## Source extract

This means that Fortran functions are functions in the mathematical sense. In most early programming languages "functions" were functions in the mathematical sense, while other kinds of subprograms were named procedures or subroutines. The use of the term "function" for any kind of procedure has been popularized mainly by the C language, even if there were earlier languages where all procedures could return a value and even where any program statement was an expression, starting with LISP.
Many C/C++ compilers, e.g. gcc, support language extensions allowing functions to be marked as pure. This is always recommended where applicable, for better program optimization.
This difference is much more important than the fact that subroutines do not return a value.
Many of the "functions" of C/C++ must be written as subroutines in Fortran, with an extra argument for the result, but because they modify some arguments or global variables, not because they were written as "void" functions in C/C++.
Functions return a value, subroutines do not. So functions can, at the whim of the compiler, cause an extra copy.
Style wise, many prefer to reserve functions for things that resemble mathematical functions (i.e. only intent(in) and pure). In some sense a little bit similar to how people tend to use lambdas in python.
In a well designed programming language, the compiler should always decide at its whim, whether input or output parameters need an extra copy or not, i.e. if they should be passed by value or by reference.
The programmer must only specify the behavior of the parameters, i.e. if they are input, output or input-output parameters, like in Ada.
The fact that a parameter is the result is just a matter of syntax, not of semantics. Any other output parameters should behave exactly like the result. This means that for any output parameter, like also for the result, the compiler must decide between receiving the output value in a register or passing an extra pointer on input that is the address of a memory area where the function must write the output value.
Functions, the way we use them in mathematical equations, have a particular syntax. The point of functions in Fortran is to mimic this as closely as reasonably possible (consider it is a language with a long history).
Giving the user low-level control of how memory is used can be very useful for writing fast code. The compiler is not omniscient. Providing the choice is not bad language design.
They are pretty similar, but they are definitely used differently. For one, you have to "call" a subroutine in one statement, but you can use multiple functions on the same statement (since they can return values). Functions (usually) do not change their arguments, but subroutines often do. In some sense, functions are closer to how mathematical functions work but subroutines are closer to labels for certain procedures.
Fortran functions correspond to "pure" functions in C/C++ and other languages, i.e. idempotent functions that do not modify arguments or global variables.
If a C/C++ function is converted to Fortran, it must be rewritten as a subroutine, unless it is a pure function.
Not all C/C++ compilers support the language extension of marking functions as pure, and even with such compilers many programmers are lazy, so they forget to mark as pure the functions where this is applicable, even if this is recommended for improving program optimization and verification.

[Records from a data source]

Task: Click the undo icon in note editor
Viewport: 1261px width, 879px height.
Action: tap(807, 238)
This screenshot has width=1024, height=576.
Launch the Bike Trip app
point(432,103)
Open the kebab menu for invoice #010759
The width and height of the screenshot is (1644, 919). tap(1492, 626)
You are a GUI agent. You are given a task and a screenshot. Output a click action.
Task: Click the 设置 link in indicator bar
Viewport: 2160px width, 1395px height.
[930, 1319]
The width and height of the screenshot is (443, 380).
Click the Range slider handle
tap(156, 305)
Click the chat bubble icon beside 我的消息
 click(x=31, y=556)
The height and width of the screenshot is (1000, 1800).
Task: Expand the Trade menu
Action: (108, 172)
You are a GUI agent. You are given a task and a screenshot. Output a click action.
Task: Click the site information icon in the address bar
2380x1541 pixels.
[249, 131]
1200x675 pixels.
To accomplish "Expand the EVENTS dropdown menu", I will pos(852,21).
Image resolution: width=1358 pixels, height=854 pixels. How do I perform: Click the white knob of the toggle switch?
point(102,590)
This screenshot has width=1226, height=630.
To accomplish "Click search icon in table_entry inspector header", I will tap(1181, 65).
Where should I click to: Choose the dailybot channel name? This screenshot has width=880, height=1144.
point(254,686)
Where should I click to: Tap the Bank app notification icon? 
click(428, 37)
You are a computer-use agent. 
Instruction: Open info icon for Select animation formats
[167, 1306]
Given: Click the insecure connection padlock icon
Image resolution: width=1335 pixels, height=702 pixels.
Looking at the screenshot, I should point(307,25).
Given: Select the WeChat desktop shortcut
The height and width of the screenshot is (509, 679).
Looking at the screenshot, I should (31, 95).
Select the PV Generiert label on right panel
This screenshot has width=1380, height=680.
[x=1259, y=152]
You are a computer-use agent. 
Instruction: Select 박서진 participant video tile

## Work to be completed
Answer these questions about the Fortran discussion.
1. Which language is said to have mainly popularized using the term "function" for any kind of procedure?
2. Which compiler is given as an example of one that lets functions be marked as pure?
3. Which language is named as one where the programmer specifies whether parameters are input, output or input-output?

## Solution for this task
1. C
2. gcc
3. Ada